Ethics classes have since been implemented in more than 500 schools in NSW, and Primary Ethics has established itself as a highly effective education provider within the public school system.

==Festival of Dangerous Ideas==
The Festival of Dangerous Ideas (FODI) is a disruptive festival that encourages debate and critical thinking, co-founded in 2009 by the Ethics Centre and the Sydney Opera House.

The Festival was presented at Sydney Opera House for eight years.

In June 2014 the Festival of Dangerous Ideas announced a lecture by Hizb ut-Tahrir spokesman Uthman Badar entitled "Honour Killings Are Morally Justified". Following negative responses from the community, the lecture was cancelled, with Longstaff saying the "Islamophobes" have won the day and Badar saying it shows the extent and depth of Islamophobia in Australia.

In 2017 the Sydney Opera House announced that it was no longer presenting the Festival of Dangerous Ideas. It announced ANTIDOTE: a festival of art, ideas and action featuring speakers such as Janet Mock, Reni Eddo-Lodge, Tamika D. Mallory (Women's March on Washington) and Micah M. White (Occupy Wall Street), and artists such as Noemi Lakmaier, Anne Collod and Kaleider.

In 2018 the Festival of Dangerous Ideas was independently presented by the Ethics Centre on Cockatoo Island, with two days of discussions on internet sub-cultures, fascism, privacy and LSD. Speakers included Stephen Fry, Niall Ferguson, Pankaj Mishra, Megan Phelps-Roper, Zeynup Tufecki, Seth Stephens-Davidowitz, Ayelet Waldman, Germaine Greer, Toby Walsh, Nikki Goldstein and Xanthe Mallett.

The Festival was set to return in 2020 for its 10th year. 3–5 April was to be a milestone weekend at Sydney Town Hall, themed around "dangerous realities"; but on 16 March, the 2020 Festival of Dangerous Ideas was officially cancelled due to the COVID-19 pandemic, as the NSW Minister of Health had issued a ban of non-essential public gatherings of more than 500 people.

In May 2020 the Festival launched a series of digital conversations called FODI Digital. The series of online conversations takes inspiration from the original FODI 2020 theme of ‘Dangerous Realities’, with online sessions being streamed via the Festival website. The series interrogated the reality of the current pandemic and its wider implications for our world and society. Speakers included Kevin Rudd, Daisy Jeffrey, David Sinclair, Eleanor Gordon-Smith, Stan Grant, and Tim Soutphommasane.
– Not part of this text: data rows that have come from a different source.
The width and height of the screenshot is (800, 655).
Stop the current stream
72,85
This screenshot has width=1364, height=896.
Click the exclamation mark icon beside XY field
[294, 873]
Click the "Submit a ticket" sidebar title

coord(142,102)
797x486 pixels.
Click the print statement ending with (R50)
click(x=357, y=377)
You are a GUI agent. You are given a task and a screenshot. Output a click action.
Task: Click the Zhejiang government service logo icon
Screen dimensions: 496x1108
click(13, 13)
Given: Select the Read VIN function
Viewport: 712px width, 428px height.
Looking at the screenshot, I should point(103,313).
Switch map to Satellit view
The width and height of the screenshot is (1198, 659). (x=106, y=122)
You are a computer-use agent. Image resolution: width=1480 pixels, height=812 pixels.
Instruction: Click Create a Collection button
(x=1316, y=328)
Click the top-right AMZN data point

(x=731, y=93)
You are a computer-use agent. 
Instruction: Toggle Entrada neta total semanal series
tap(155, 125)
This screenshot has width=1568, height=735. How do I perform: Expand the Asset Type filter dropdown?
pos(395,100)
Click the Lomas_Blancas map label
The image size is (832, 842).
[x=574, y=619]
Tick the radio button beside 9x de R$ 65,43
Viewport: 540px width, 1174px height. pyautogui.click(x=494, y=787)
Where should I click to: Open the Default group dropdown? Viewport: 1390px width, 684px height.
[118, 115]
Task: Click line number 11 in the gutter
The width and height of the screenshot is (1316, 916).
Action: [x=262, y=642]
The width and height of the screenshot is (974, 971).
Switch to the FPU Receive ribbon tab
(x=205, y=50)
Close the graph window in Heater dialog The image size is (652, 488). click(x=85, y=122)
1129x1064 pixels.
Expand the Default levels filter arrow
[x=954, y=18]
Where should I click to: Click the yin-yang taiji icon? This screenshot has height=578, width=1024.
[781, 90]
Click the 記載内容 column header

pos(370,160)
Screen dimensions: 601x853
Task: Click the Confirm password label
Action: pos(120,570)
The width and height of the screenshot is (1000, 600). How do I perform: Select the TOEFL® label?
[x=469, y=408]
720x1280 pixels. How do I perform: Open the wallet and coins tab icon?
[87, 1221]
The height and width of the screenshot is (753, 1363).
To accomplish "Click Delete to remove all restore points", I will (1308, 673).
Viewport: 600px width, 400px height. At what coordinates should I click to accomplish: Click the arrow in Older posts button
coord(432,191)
A second series of FODI Digital conversations was launched in September 2020, featuring Edward Snowden, Marcia Langton and David Wallace-Wells.

==IQ2 debates==
Intelligence Squared, known as IQ2, is an international debate series where diverse speakers discuss issues of public interest. Originally established in 2002 in London, the Ethics Centre has presented the Australian version for more than a decade.

== Supporters ==
The Centre is financially supported by donations. Notable organisations which have donated money or other resources to the centre include Mordant Investments, University of New South Wales, ANZ, Westpac, BHP, the City of Sydney, and Woolworths Group.